Researchers at Brien Holden Vision Institute are studying the microbial community that inhabits the eye’s surface, known as the ‘ocular microbiome’, to determine if it plays a role in the development of meibomian gland dysfunction (MGD). They believe a change to the balance of this ‘commensal’ community may lead to eyelid inflammation, changes to the composition of the eye’s tears or to the quality of meibum produced by the gland.
Having explored the association between the commensal microflora on eyelid margins and the function of the meibomian glands, the researchers have identified that lower meibum quality and function is associated with higher numbers of commensal bacteria on the eyelids. In particular, those diagnosed with ‘severe’ MGD were found to have higher numbers of microbial colonies and men, especially older men, were found to have higher counts of commensal bacteria.
Additionally they found that women on the verge of menopause had higher numbers of bacteria than younger women, which correlates with worsening meibomian gland function around menopause.
What is still unknown is whether the increased number of bacteria is a cause of compromised meibomian gland function, or a consequence of it or other systemic factors. The researchers believe further investigation of the interaction of age and gender with Propionibacterium (the dominant bacteria of the eyelid margin) would be useful in better understanding the role this microbial community plays.
----------------
> _What to work on_: Copy the whole text on the ocular microbiome and meibomian gland dysfunction word for word.
----------------
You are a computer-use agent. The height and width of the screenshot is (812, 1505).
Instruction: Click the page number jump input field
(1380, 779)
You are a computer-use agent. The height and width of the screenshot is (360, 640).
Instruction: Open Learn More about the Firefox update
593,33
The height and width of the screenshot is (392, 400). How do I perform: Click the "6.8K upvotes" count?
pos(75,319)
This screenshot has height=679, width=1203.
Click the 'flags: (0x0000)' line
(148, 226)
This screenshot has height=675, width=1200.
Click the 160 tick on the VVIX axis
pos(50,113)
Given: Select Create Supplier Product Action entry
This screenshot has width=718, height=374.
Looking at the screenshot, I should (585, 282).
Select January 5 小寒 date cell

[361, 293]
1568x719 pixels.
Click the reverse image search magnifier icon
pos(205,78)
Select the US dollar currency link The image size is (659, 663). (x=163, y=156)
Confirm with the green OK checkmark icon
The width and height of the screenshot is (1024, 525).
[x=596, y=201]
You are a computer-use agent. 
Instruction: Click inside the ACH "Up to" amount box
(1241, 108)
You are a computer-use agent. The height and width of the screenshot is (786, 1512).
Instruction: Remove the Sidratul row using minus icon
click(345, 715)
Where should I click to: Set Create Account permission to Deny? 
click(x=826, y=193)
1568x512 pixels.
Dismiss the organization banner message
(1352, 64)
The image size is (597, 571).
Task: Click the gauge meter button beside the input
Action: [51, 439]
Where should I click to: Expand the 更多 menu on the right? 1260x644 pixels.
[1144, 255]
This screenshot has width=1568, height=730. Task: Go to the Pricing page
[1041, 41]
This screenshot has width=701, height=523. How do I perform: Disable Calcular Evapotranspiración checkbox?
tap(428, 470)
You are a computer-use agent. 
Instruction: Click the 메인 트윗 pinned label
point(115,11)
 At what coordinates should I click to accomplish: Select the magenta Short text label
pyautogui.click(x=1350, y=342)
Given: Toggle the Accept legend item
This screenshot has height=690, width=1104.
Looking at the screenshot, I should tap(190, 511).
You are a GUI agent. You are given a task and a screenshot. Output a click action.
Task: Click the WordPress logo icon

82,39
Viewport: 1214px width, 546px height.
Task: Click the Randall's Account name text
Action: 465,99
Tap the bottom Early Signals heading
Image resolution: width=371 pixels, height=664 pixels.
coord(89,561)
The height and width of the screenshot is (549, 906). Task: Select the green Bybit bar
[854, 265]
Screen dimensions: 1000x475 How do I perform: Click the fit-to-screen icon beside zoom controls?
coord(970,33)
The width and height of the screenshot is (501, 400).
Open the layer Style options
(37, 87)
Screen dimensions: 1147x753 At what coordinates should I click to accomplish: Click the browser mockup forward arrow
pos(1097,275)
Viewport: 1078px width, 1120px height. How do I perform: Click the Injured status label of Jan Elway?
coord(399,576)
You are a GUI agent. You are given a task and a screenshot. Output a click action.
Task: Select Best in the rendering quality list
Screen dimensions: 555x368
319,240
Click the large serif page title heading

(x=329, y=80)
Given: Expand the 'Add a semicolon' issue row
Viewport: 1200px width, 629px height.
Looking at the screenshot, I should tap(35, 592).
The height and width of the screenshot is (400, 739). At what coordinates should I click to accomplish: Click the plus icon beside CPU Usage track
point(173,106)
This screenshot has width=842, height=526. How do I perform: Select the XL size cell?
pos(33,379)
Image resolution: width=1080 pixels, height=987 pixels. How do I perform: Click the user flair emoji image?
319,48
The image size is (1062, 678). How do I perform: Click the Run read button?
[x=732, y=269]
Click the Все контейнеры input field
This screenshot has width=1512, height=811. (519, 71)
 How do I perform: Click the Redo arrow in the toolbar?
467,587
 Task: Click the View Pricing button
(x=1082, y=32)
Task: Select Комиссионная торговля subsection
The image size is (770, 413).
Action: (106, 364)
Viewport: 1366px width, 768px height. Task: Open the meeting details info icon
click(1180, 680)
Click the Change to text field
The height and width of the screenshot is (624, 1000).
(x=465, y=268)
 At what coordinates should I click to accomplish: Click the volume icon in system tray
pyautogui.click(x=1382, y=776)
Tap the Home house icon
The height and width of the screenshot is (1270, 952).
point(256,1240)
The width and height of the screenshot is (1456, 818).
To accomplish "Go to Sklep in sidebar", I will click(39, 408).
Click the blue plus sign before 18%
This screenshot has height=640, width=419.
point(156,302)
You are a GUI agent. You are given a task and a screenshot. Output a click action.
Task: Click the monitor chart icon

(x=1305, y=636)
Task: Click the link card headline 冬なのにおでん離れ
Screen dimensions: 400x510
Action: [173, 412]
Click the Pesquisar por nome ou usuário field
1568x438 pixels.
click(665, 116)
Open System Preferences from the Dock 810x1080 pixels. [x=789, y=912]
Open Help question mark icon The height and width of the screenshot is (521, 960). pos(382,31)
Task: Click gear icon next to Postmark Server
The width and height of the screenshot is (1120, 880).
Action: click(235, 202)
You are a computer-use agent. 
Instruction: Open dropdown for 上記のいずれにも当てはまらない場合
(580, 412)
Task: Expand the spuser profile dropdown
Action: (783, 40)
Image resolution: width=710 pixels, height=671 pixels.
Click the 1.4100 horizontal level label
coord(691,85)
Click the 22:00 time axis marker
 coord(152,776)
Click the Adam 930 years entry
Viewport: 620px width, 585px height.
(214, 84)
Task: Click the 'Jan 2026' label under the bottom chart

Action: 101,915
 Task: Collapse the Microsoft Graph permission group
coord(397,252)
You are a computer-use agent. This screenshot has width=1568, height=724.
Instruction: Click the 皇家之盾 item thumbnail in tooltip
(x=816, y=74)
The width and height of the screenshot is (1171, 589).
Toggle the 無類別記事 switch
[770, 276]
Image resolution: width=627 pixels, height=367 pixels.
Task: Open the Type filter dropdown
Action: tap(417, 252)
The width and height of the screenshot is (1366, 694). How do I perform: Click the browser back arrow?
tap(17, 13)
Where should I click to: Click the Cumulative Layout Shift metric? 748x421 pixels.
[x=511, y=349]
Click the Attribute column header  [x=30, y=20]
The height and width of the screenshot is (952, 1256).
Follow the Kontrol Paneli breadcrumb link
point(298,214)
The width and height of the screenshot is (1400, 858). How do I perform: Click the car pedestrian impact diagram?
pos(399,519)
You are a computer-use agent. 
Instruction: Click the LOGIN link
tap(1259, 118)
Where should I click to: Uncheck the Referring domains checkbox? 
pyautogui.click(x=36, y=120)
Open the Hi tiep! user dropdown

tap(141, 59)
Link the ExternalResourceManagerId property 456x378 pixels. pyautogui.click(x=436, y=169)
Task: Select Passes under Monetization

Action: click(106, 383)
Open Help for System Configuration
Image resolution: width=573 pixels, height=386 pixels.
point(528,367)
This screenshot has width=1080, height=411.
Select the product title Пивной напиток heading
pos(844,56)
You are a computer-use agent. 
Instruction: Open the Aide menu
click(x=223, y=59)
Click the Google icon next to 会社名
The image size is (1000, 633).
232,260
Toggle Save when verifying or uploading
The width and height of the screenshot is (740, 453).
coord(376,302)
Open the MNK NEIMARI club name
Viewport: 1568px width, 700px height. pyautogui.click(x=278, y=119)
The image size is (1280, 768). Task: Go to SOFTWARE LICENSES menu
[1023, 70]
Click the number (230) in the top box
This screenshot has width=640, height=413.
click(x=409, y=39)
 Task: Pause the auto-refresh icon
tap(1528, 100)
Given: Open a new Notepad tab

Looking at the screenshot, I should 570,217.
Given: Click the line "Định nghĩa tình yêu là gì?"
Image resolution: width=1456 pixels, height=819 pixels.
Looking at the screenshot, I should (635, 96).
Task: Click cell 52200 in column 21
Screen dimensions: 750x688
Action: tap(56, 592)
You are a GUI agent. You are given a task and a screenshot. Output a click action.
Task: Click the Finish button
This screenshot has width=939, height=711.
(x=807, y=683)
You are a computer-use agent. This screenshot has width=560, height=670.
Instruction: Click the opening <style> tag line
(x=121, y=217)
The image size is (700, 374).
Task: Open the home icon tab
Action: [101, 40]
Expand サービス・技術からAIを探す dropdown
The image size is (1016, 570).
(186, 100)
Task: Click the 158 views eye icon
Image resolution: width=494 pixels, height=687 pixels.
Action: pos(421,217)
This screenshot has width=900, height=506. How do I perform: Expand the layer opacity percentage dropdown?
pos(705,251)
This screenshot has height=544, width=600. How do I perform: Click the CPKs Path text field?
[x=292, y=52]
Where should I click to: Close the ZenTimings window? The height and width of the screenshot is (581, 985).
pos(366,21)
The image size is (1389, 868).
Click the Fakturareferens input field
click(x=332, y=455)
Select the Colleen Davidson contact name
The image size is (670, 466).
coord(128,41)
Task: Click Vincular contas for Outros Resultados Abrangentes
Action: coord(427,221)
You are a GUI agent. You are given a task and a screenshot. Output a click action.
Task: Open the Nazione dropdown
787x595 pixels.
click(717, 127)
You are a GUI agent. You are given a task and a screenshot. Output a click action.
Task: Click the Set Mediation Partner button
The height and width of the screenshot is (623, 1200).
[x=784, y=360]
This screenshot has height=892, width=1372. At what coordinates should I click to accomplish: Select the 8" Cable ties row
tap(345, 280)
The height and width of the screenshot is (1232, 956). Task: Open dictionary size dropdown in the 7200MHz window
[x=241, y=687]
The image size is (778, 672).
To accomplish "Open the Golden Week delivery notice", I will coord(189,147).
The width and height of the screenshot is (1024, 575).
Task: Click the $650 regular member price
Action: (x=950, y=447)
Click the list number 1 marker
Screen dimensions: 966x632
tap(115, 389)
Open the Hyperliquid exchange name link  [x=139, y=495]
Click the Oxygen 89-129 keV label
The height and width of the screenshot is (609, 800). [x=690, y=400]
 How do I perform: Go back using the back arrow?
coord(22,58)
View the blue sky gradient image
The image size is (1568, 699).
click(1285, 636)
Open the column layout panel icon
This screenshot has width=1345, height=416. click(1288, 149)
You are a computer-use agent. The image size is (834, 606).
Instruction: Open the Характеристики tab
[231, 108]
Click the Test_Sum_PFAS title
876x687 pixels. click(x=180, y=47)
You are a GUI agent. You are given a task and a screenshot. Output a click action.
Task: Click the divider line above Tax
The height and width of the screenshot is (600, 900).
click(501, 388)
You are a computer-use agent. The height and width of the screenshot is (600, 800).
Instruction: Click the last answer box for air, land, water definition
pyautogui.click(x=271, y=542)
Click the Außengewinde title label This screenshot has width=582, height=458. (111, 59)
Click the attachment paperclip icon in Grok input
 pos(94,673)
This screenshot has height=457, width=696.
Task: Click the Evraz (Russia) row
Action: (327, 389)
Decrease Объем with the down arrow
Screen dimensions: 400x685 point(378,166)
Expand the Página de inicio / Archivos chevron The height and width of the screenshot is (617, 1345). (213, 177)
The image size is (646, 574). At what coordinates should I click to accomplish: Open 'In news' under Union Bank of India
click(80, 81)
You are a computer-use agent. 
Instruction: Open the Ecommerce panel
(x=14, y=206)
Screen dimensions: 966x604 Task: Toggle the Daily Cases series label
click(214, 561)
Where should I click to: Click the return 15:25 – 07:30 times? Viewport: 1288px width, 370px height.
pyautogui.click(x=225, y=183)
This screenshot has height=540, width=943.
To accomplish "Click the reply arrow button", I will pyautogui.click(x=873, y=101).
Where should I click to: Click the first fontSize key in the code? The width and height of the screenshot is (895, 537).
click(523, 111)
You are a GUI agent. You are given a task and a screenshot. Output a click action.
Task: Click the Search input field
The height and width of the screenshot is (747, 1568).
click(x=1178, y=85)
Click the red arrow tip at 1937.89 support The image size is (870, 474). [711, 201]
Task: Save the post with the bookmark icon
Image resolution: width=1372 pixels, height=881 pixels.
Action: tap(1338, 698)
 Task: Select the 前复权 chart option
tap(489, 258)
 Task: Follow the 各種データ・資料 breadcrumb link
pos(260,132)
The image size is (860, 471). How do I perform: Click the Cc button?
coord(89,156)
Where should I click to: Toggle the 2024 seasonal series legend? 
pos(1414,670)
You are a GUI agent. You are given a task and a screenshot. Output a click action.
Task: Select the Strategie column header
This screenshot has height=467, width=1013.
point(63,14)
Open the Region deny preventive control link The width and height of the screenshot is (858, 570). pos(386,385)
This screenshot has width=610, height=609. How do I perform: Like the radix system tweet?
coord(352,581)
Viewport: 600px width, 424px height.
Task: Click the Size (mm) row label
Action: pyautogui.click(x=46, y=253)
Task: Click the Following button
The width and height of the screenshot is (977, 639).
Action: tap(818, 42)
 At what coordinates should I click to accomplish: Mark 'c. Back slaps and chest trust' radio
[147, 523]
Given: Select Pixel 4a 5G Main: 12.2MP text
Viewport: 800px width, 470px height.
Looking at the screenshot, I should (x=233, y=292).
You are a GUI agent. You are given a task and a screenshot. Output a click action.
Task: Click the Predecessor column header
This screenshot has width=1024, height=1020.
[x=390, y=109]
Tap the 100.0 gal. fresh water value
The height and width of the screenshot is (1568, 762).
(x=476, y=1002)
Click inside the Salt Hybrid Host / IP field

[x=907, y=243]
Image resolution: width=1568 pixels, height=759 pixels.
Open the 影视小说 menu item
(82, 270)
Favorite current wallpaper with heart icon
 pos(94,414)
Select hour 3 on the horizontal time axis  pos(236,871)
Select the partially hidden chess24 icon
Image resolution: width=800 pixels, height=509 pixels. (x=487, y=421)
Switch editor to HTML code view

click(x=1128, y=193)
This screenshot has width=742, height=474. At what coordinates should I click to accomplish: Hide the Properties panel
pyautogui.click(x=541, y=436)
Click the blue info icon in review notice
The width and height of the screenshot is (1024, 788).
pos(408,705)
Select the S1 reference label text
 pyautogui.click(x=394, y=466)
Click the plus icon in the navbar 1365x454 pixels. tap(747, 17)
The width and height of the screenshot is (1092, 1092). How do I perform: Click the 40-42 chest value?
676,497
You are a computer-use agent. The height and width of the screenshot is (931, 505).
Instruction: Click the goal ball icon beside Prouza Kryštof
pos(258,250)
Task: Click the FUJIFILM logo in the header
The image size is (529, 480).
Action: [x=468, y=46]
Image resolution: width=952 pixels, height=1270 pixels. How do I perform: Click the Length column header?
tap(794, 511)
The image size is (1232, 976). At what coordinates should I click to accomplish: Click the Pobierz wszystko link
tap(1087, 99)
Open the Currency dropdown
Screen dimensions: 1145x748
----------------
> _Solved problem_:
Researchers at Brien Holden Vision Institute are studying the microbial community that inhabits the eye’s surface, known as the ‘ocular microbiome’, to determine if it plays a role in the development of meibomian gland dysfunction (MGD). They believe a change to the balance of this ‘commensal’ community may lead to eyelid inflammation, changes to the composition of the eye’s tears or to the quality of meibum produced by the gland.
Having explored the association between the commensal microflora on eyelid margins and the function of the meibomian glands, the researchers have identified that lower meibum quality and function is associated with higher numbers of commensal bacteria on the eyelids. In particular, those diagnosed with ‘severe’ MGD were found to have higher numbers of microbial colonies and men, especially older men, were found to have higher counts of commensal bacteria.
Additionally they found that women on the verge of menopause had higher numbers of bacteria than younger women, which correlates with worsening meibomian gland function around menopause.
What is still unknown is whether the increased number of bacteria is a cause of compromised meibomian gland function, or a consequence of it or other systemic factors. The researchers believe further investigation of the interaction of age and gender with Propionibacterium (the dominant bacteria of the eyelid margin) would be useful in better understanding the role this microbial community plays.